[What you are asked to do] Render the material from the line with "Describe the element" up to and including the line with "at that location." as a two-column CSV headed text and answer. Each row should hold the text in the first field and its answer in the second, with each field quoted, line breaks turned into spaces, and the pictures left out.

— start Supplied records —

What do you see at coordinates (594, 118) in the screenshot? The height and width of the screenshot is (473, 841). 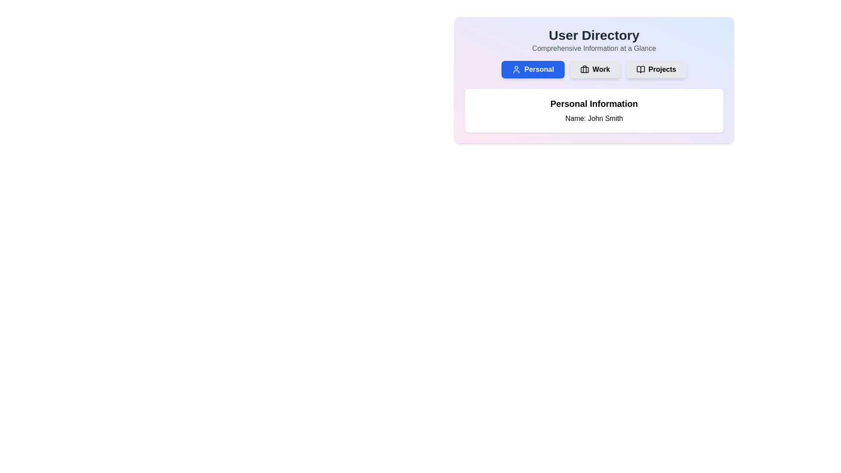 I see `the user's name text label located below the 'Personal Information' heading in the central section of the interface` at bounding box center [594, 118].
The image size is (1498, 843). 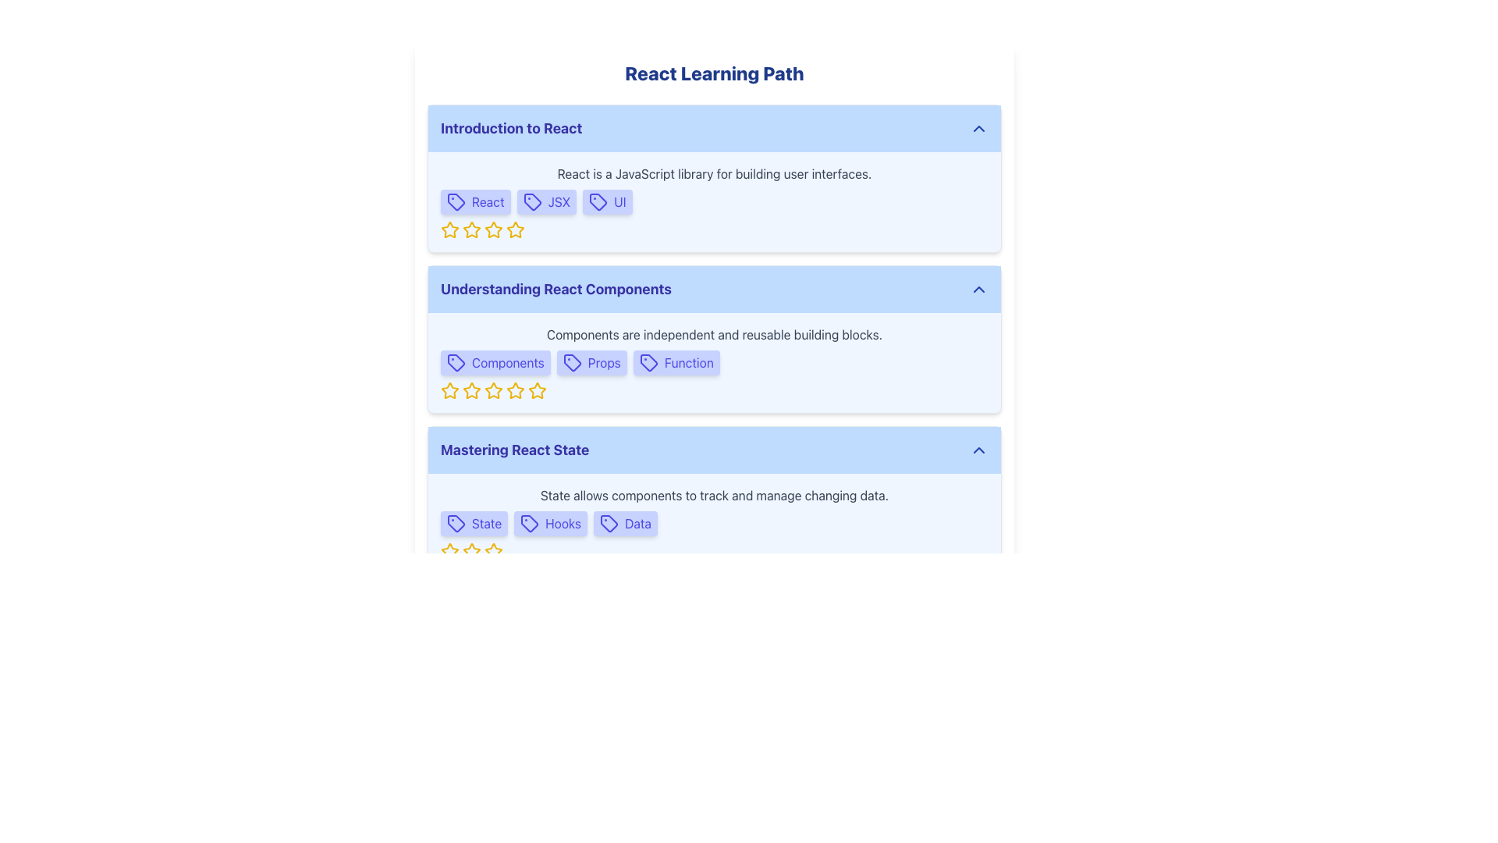 What do you see at coordinates (456, 200) in the screenshot?
I see `the tag icon element that precedes the 'React' label, which is styled with a thin outline and a small dot` at bounding box center [456, 200].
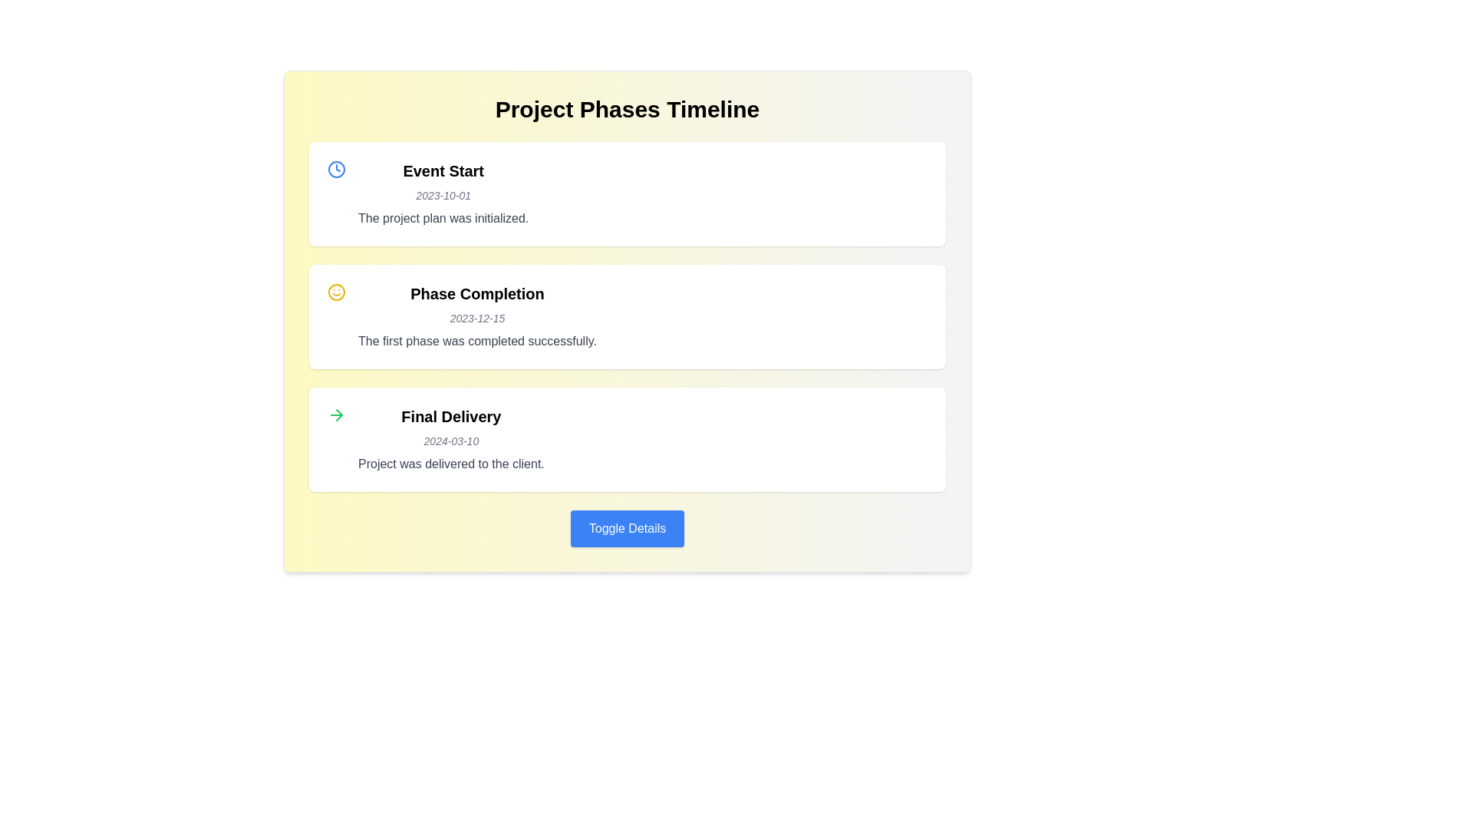  I want to click on text header indicating the start of the first event in the timeline, located at the top of the first box in a vertical sequence of three timeline cards, so click(443, 171).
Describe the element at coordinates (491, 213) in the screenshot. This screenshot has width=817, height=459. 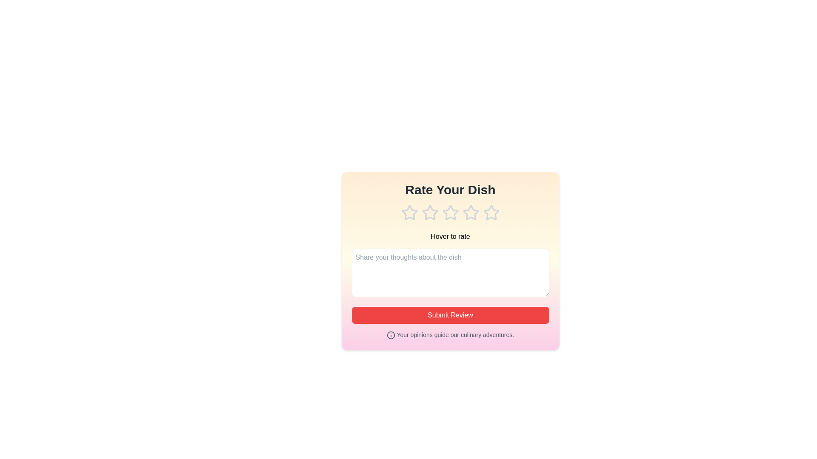
I see `the rating to 5 stars by clicking on the corresponding star` at that location.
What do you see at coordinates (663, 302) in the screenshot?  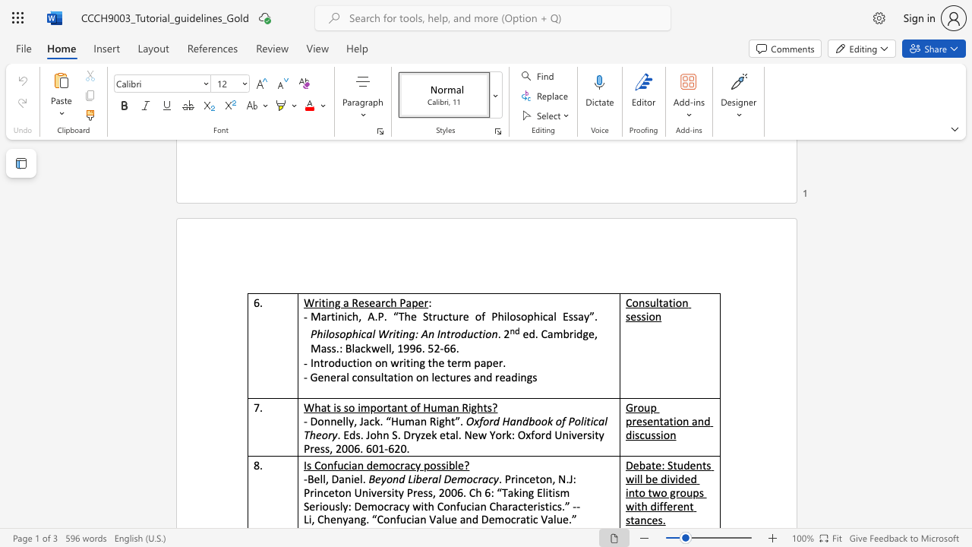 I see `the subset text "ation session" within the text "Consultation session"` at bounding box center [663, 302].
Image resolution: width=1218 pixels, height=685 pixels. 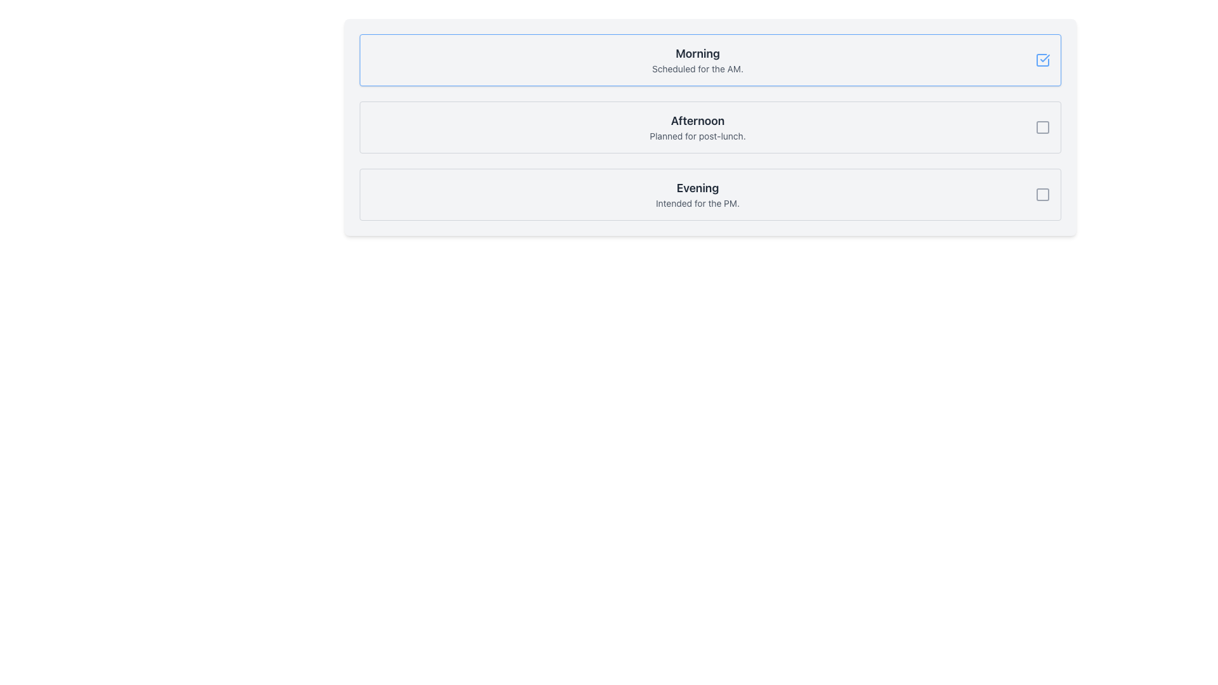 I want to click on the checkbox at the far right of the 'Evening' row in the vertical list, so click(x=1042, y=195).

— end Supplied records —

[Solution]
text,answer
"Describe the element at coordinates (491, 213) in the screenshot. This screenshot has width=817, height=459.","I see `the rating to 5 stars by clicking on the corresponding star` at that location."